Blood metabolomic and transcriptomic signatures stratify patient subgroups in multiple sclerosis according to disease severity
Alexandra E. Oppong,
Leda Coelewij,
Georgia Robertson,
Lucia Martin-Gutierrez,
Kirsty E. Waddington,
Pierre Dönnes,
Petra Nytrova,
Rachel Farrell,
Inés Pineda-Torra,
Elizabeth C. Jury
Affiliations
Alexandra E. Oppong
Division of Medicine, Department of Inflammation, University College London, London WC1E 6JF, UK
Leda Coelewij
Division of Medicine, Department of Inflammation, University College London, London WC1E 6JF, UK
Georgia Robertson
Division of Medicine, Department of Inflammation, University College London, London WC1E 6JF, UK
Lucia Martin-Gutierrez
Division of Medicine, Department of Inflammation, University College London, London WC1E 6JF, UK
Kirsty E. Waddington
Division of Medicine, Department of Inflammation, University College London, London WC1E 6JF, UK
Pierre Dönnes
Division of Medicine, Department of Inflammation, University College London, London WC1E 6JF, UK; Scicross AB, Skövde, Sweden
Petra Nytrova
Department of Neurology and Centre of Clinical, Neuroscience, First Faculty of Medicine, General University Hospital and First Faculty of Medicine, Charles University in Prague, 500 03 Prague, Czech Republic
Rachel Farrell
Department of Neuroinflammation, University College London and Institute of Neurology and National Hospital of Neurology and Neurosurgery, London WC1N 3BG, UK
Inés Pineda-Torra
Division of Medicine, Department of Inflammation, University College London, London WC1E 6JF, UK
Elizabeth C. Jury
Division of Medicine, Department of Inflammation, University College London, London WC1E 6JF, UK; Corresponding author
Summary: There are no blood-based biomarkers distinguishing patients with relapsing-remitting (RRMS) from secondary progressive multiple sclerosis (SPMS) although evidence supports metabolomic changes according to MS disease severity.
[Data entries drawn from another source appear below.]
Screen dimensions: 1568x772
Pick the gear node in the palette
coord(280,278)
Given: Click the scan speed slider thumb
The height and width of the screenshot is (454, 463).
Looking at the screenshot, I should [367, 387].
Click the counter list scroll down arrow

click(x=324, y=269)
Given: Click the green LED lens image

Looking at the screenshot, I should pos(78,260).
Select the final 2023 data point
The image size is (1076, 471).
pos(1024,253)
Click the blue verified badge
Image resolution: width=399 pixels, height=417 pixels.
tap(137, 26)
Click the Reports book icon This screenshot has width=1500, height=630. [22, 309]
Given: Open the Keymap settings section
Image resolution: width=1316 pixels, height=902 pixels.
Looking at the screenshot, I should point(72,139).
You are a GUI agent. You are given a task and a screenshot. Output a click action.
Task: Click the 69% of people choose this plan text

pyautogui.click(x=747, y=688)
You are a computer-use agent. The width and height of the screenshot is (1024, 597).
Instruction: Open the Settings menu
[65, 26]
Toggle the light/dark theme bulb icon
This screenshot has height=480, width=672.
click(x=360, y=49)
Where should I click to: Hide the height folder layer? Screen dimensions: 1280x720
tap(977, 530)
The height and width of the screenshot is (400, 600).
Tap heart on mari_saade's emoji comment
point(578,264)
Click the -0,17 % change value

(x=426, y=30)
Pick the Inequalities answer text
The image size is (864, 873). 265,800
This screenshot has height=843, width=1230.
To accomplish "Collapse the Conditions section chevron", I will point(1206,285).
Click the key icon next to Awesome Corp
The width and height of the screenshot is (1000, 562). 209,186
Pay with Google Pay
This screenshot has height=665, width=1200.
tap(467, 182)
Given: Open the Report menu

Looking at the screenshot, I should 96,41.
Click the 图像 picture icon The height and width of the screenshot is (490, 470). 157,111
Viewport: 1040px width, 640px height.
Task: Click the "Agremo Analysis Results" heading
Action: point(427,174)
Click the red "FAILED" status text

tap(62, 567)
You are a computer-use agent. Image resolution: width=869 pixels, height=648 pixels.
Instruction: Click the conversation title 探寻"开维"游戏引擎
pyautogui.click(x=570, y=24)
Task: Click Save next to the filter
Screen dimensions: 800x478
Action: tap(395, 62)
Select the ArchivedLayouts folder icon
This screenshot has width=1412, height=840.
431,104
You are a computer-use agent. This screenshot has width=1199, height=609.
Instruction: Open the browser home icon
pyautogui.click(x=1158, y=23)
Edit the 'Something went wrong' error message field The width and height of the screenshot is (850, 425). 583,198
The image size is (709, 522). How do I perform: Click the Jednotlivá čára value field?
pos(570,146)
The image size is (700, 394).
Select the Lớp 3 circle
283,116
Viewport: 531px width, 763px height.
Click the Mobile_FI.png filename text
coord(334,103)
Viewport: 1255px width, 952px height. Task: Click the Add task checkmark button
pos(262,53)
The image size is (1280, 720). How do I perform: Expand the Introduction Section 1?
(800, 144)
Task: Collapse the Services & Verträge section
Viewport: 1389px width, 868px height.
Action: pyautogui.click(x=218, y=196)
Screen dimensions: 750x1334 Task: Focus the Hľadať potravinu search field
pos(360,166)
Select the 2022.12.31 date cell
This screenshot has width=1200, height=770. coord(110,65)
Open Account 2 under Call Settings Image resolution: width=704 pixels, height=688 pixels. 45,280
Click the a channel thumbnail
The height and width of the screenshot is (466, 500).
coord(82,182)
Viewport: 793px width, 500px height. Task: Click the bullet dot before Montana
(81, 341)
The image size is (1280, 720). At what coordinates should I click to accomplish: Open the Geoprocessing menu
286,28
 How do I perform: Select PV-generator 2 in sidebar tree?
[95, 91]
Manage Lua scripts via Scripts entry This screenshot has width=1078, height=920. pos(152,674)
Here machine learning analysis of serum metabolomic data stratified patients with RRMS from SPMS with high accuracy and a putative score was developed that stratified MS patient subsets. The top differentially expressed metabolites between SPMS versus patients with RRMS included lipids and fatty acids, metabolites enriched in pathways related to cellular respiration, notably, elevated lactate and glutamine (gluconeogenesis-related) and acetoacetate and bOHbutyrate (ketone bodies), and reduced alanine and pyruvate (glycolysis-related). Serum metabolomic changes were recapitulated in the whole blood transcriptome, whereby differentially expressed genes were also enriched in cellular respiration pathways in patients with SPMS. The final gene-metabolite interaction network demonstrated a potential metabolic shift from glycolysis toward increased gluconeogenesis and ketogenesis in SPMS, indicating metabolic stress which may trigger stress response pathways and subsequent neurodegeneration.